After passing a nearly $2 trillion tax cut, followed by a $1.3 trillion spending bill, House Republicans are set to do the most transparently hypocritical thing they’ve done all year: vote on a balanced budget amendment, probably Thursday. Speaker Paul Ryan and team apparently feel the need to appease their restive deficit hard-liners—who all happily voted to pass massive tax cuts. Whether this vote will actually fool anybody, though, is in question.
House conservatives said voting on a balanced budget amendment could calm some of the ire, though the measure is not popular with everyone on the right, and it’s unlikely to pass the Senate.
“If lawmakers think they can use a balanced budget amendment as a fig leaf of fiscal responsibility after just voting for such an irresponsible spending bill, they should think again,” said Tim Phillips, president of Americans for Prosperity. “Congress had an opportunity to exercise fiscal discipline, and they blew it.”
The bill, from Judiciary Chairman Bob Goodlatte of Virginia, is a constitutional amendment that would say Congress can’t spend more than it takes in in federal revenue without a supermajority vote of three-fifths in both the House and Senate. It could balance the budget either through spending cuts or tax hikes. It also would prevent Congress from raising the debt ceiling without supermajority votes. The fact that it even mentions tax hikes is losing the maniacs outside of Congress.

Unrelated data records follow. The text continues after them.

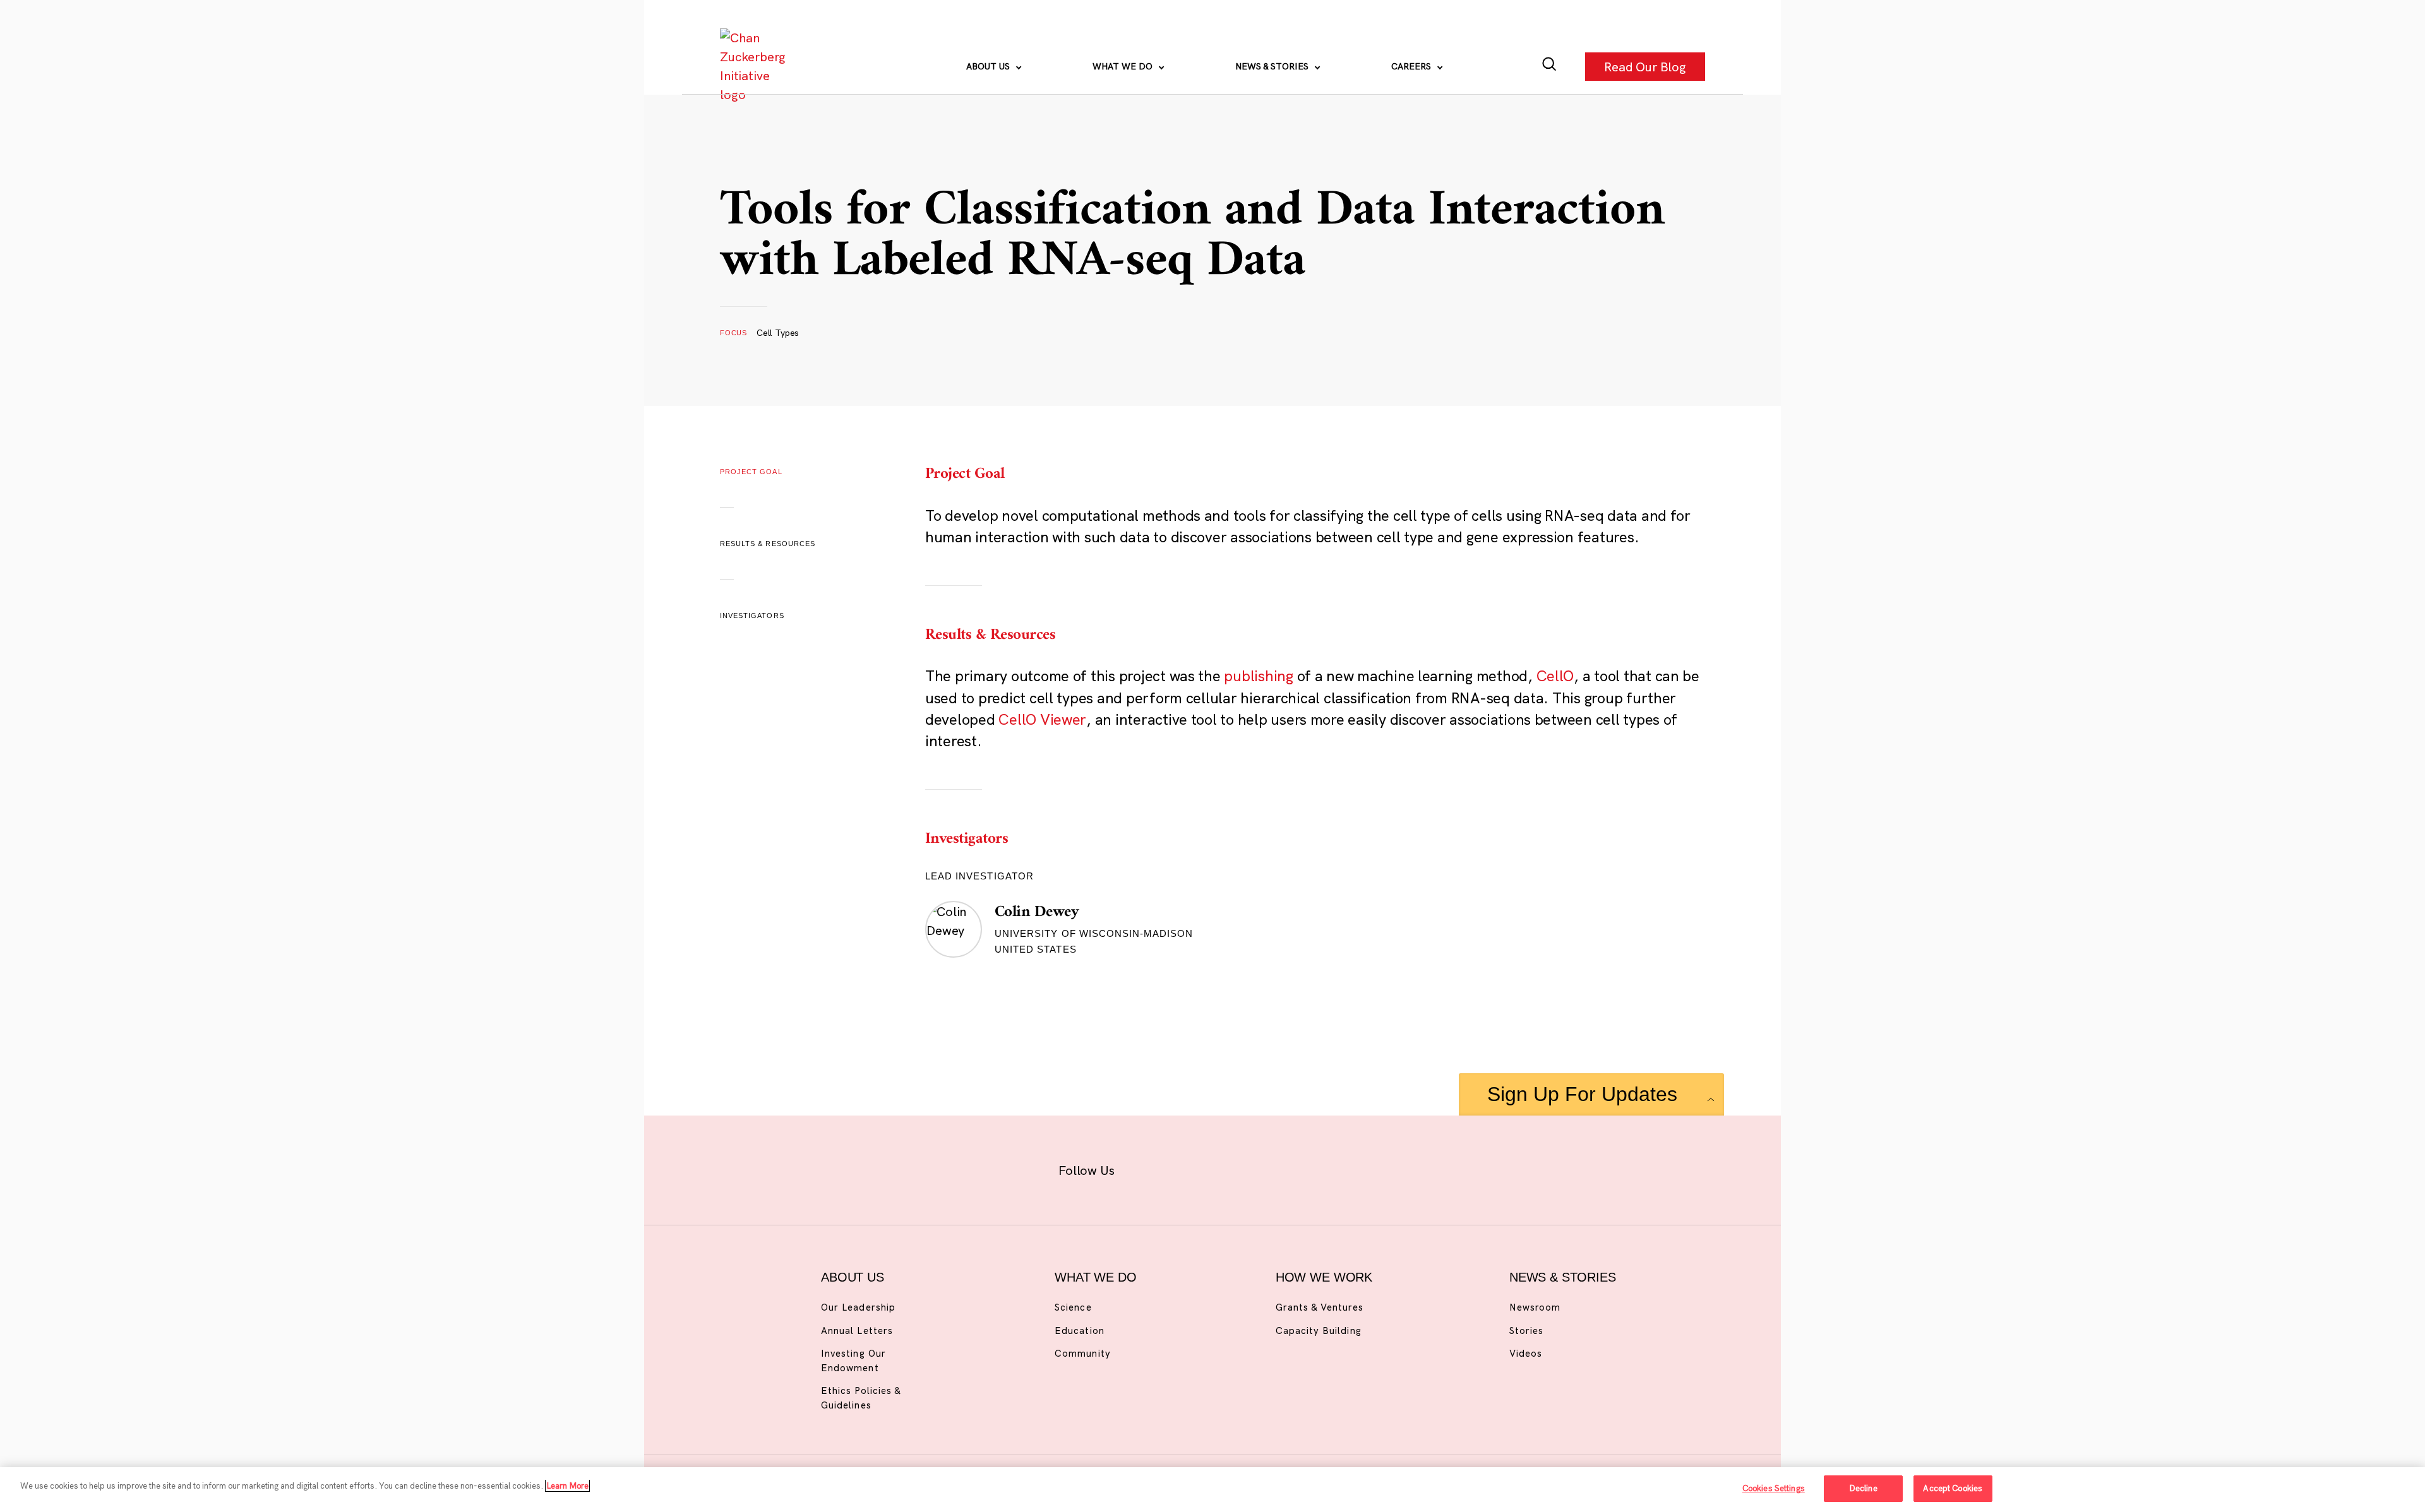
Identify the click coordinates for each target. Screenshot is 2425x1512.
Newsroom (1534, 1307)
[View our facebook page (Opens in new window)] (1148, 1167)
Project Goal (751, 471)
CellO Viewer (1042, 719)
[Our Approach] (755, 66)
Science (1073, 1307)
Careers (1412, 66)
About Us (989, 66)
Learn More (567, 1485)
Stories (1526, 1330)
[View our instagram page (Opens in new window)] (1189, 1167)
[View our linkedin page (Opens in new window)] (1270, 1167)
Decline (1863, 1488)
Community (1082, 1353)
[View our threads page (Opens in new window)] (1229, 1167)
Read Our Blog (1645, 66)
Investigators (752, 615)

Andrew Roth, vice president of government affairs for the Club for Growth panned it as “a way for Republicans and Democrats to tax their way out of all of this spending that they’re doing, rather than having hardwired spending caps,” and says that balanced budget “has to be solved through spending cuts.” Jenny Beth Martin, leaders of the Tea Party Patriots (yes, they’re still a thing), said that if Congress has the power to either increase taxes or raise the debt ceiling, that “may not actually prevent overtaxing and overspending the way that it’s being written.”
Because apparently running a government has to be done without any money. The teabaggers are pretty much the only people gullible enough to think this could actually pass both the House and Senate and be ratified by the states. All those folks will be thrilled to find out that it’s their Social Security, Medicare and Medicaid that would disappear if this thing ever passed.
That’s what this really is as Democratic House Leader Nancy Pelosi says, calling it “an act of breathtaking hypocrisy and an open assault on Medicare, Medicaid and Social Security.” A balanced budget amendment would open up those programs for destruction, which has been and will always be the holy grail for Republicans.